*DATA PROVIDED:*
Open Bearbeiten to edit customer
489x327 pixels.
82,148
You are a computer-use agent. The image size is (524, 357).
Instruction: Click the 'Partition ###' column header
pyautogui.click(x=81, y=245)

*WHAT TO DO:* Rewrite these records as a Markdown table with the columns n and Line, giving each non-blank line its own numbered row.

*OUTPUT OF THE EXERCISE:*
| n | Line |
|---|---|
| 1 | Open Bearbeiten to edit customer |
| 2 | 489x327 pixels. |
| 3 | 82,148 |
| 4 | You are a computer-use agent. The image size is (524, 357). |
| 5 | Instruction: Click the 'Partition ###' column header |
| 6 | pyautogui.click(x=81, y=245) |